È passato ormai tempo da un giorno importante del nostro calendario: il 25 Novembre, giornata internazionale per l’eliminazione della violenza contro le donne, perchè riporta silenziosamente al ricordo di noi tutti il barbaro assassinio delle tre sorelle Mirabal, nel 1960, per essersi opposte alla dittatura di Trujillo nella Repubblica Dominicana. I fatti di cronaca degli uiltimi giorni ci spingono però a fare un’ulteriore riflessione su questa tematica purtroppo sempre attuale. La violenza sulle donne può assumere molteplici terrificanti volti. Uno di questi ha le sembianze della “violenza domestica”e circa il 40% delle offese di questo genere avvengono ad opera di parenti o conoscenti. Indimenticabile per l’efferatezza del delitto, l’omicidio di Hina, una giovane pakistana, accoltellata dal padre e sepolta in giardino perché ” voleva vivere da occidentale”. Il delitto fu commesso in difesa della reputazione della propria famiglia: fatti comuni in molti paesi musulmani e conosciuti come “delitti d’onore“. Altro volto della violenza: lo stalking, termine inglese con il quale vengono designati una serie di comportamenti persecutori continuativi nei confronti di una persona, generalmente di sesso opposto, atti ad infondere ansia e angoscia tanto da minare il normale svolgimento della vita quotidiana. Un’intrusione nella vita privata tramite una comunicazione verbale o scritta avente come scopo la ricerca di un contatto personale con il soggetto preso di mira.
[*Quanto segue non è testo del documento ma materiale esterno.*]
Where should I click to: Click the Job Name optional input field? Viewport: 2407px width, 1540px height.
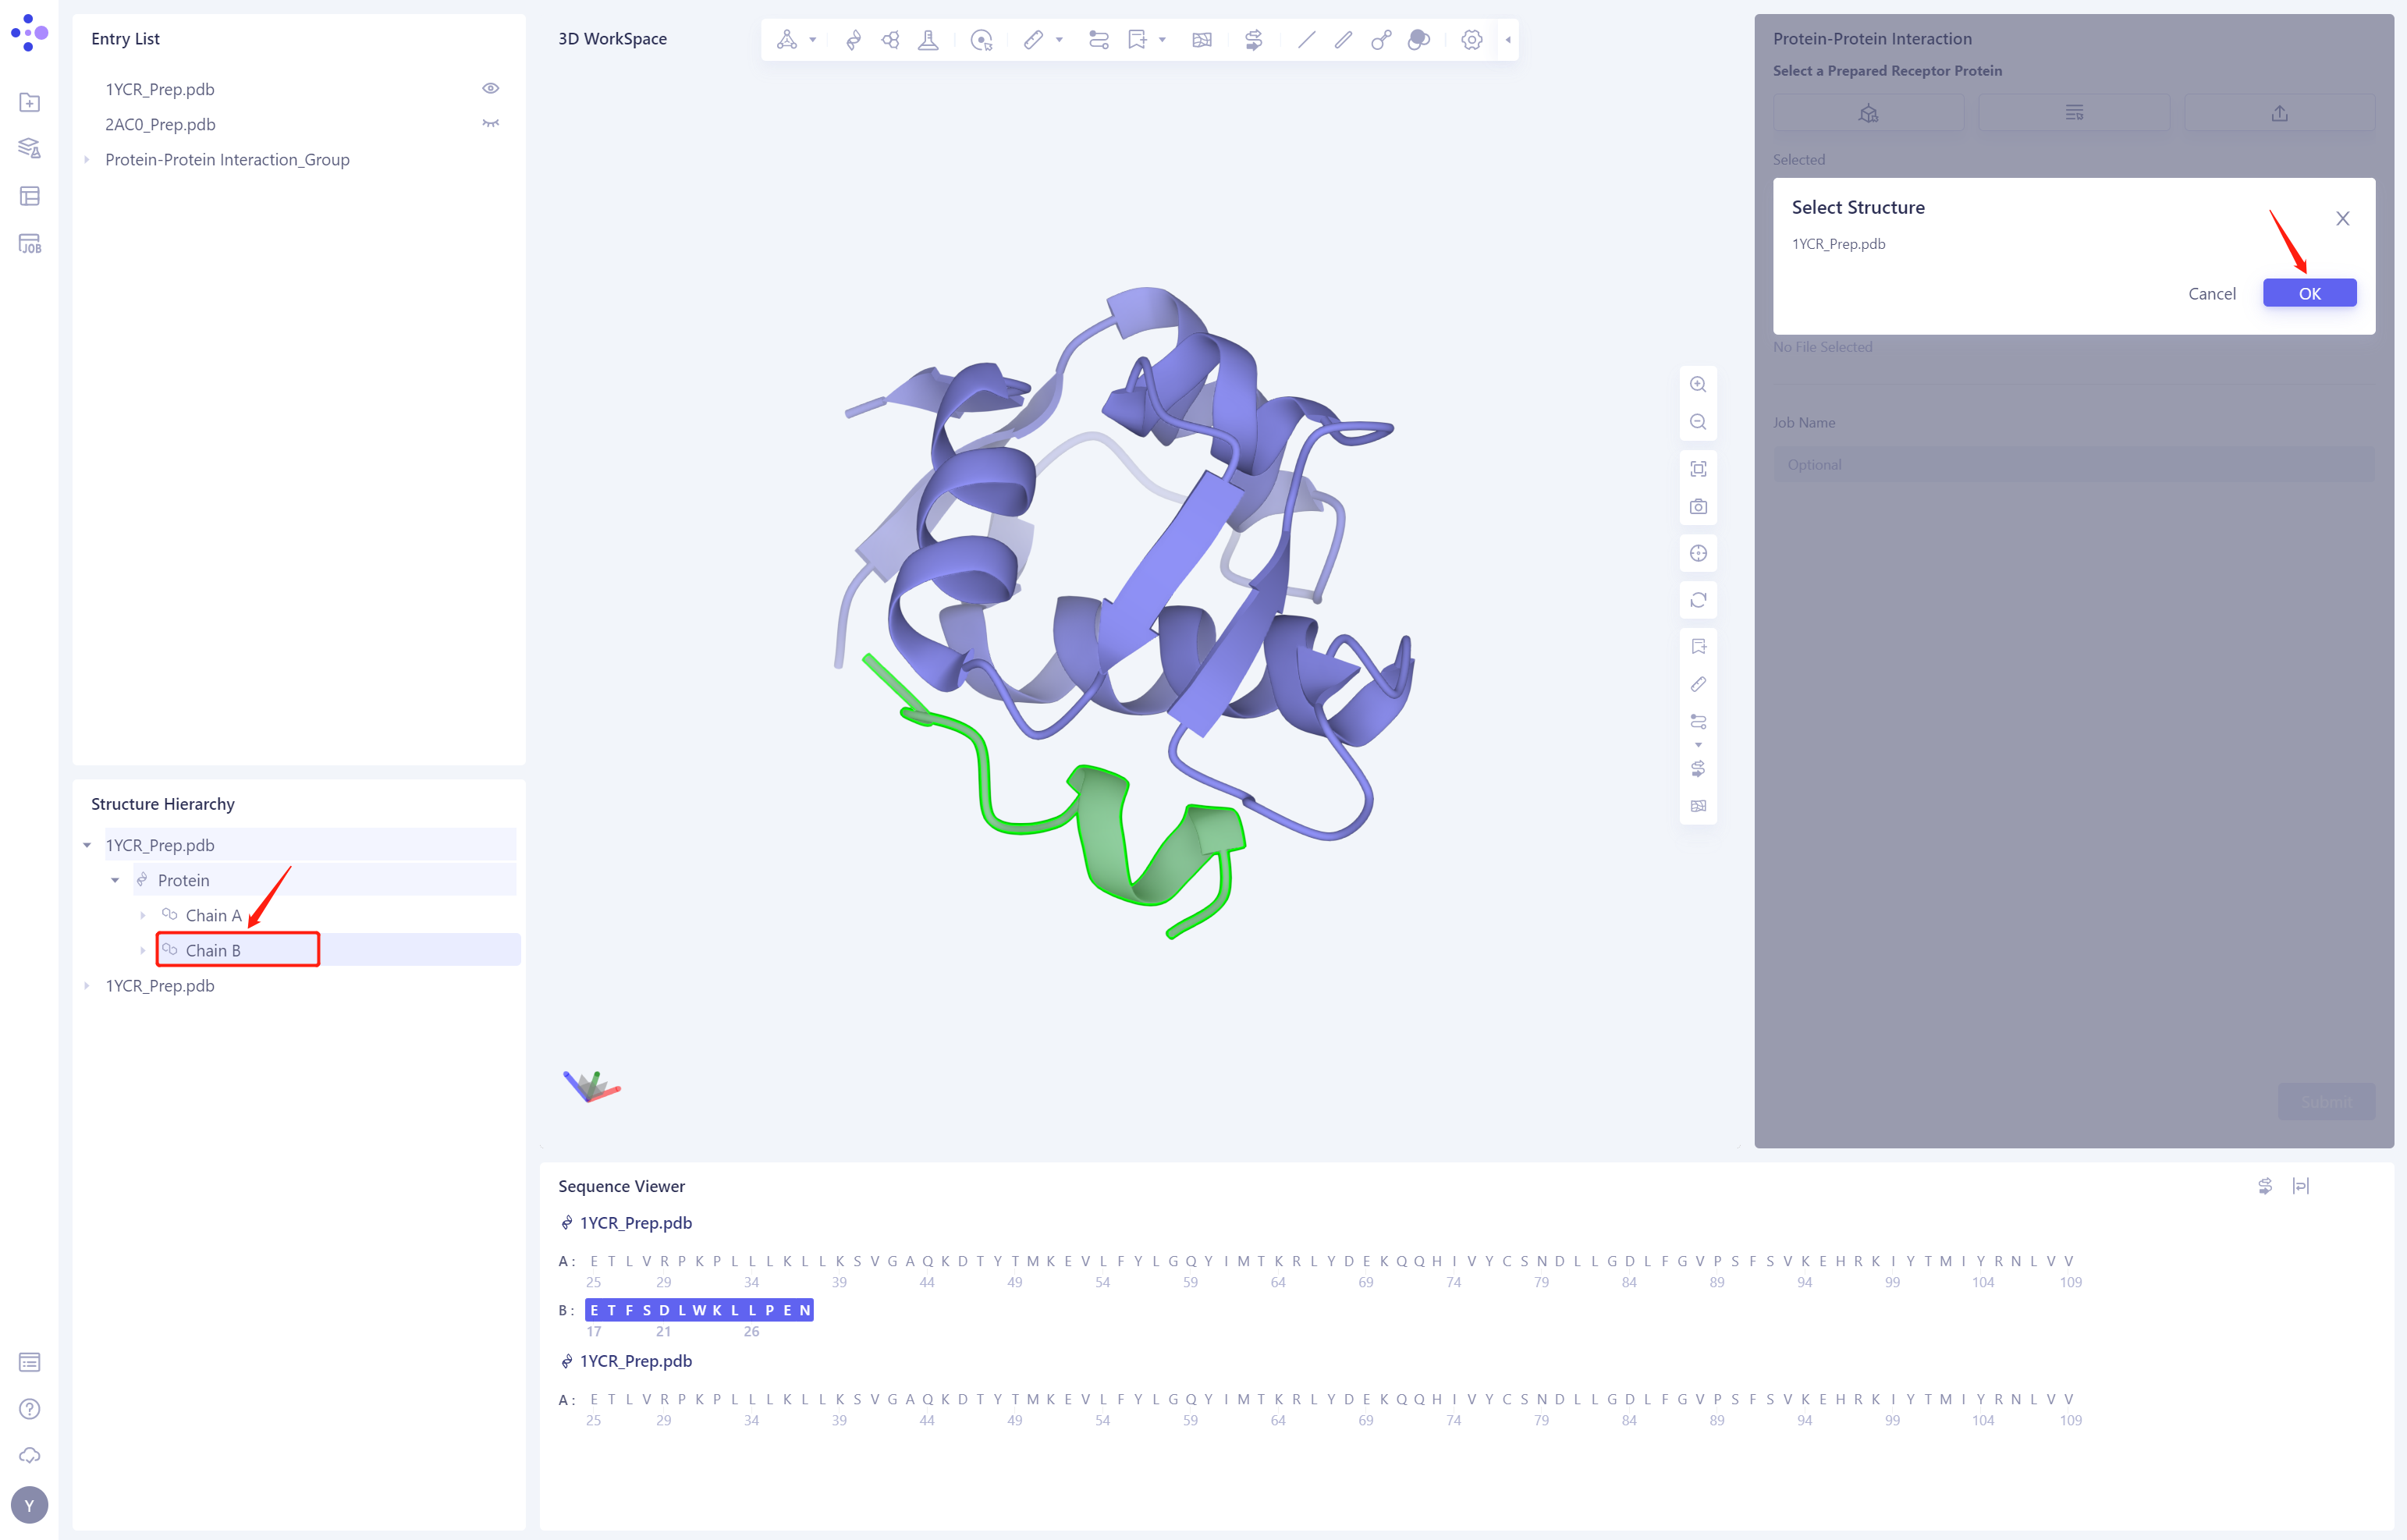(x=2073, y=465)
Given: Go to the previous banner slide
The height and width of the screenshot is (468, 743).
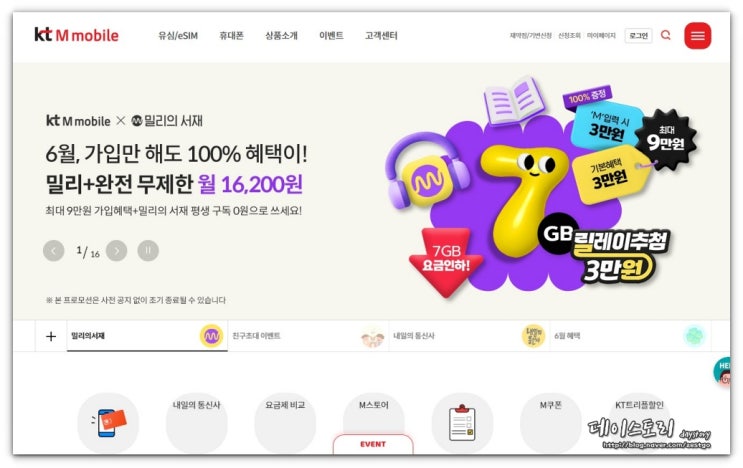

Uno dei miti da sfatare è quello secondo cui le violenze, abusi, sevizie, minacce e ricatti nei confronti delle donne avverrebbero in paesi economicamente instabili: questo genere di aggressioni s’insinua anche e soprattutto nei meandri dei luoghi “progrediti”: ad oggi la donna viene colpita da offese sia psicologiche che fisiche persino in luoghi di lavoro, in pieno giorno nel pieno centro delle città. Prima degli anni ’80 un articolo del codice penale italiano (544 del Codice Rocco, abrogato nel 1981) prevedeva l’estinzione del reato di violenza carnale attraverso il matrimonio tra soggetto offeso e offensore. La prima donna ad opporsi al cosiddetto “matrimonio riparatore” fu la siciliana Franca Viola, sequestrata e violentata per più giorni da un pretendente il quale sperava in questo modo di poterla sposare. Grazie al sostegno del padre riuscì a denunciarlo e a farlo condannare a svariati anni di carcere.Le conseguenze psicologiche post violenza sono profonde: si parla nei casi più gravi di “Acute stress Disorder”, ovvero la chiusura della donna in se stessa, infatti il dolore è tale che diventa incapace di poterlo comunicare a terzi (famiglia, amici) sfociando non di rado nell’assunzione di droghe ed alcool o addirittura stroncando la propria vita col suicidio. Obiettivo delle campagne di sensibilizzazione, come quella intrapresa a tal proposito da Amnesty International, è quello non solo di sensibilizzare l’opinione pubblica ma di mettere in atto iniziative concrete contro la violenza, oggi sempre più alla ribalta agli onor della cronaca. È davvero un controsenso che la donna, centro della vita, sia così costantemente umiliata e mortificata.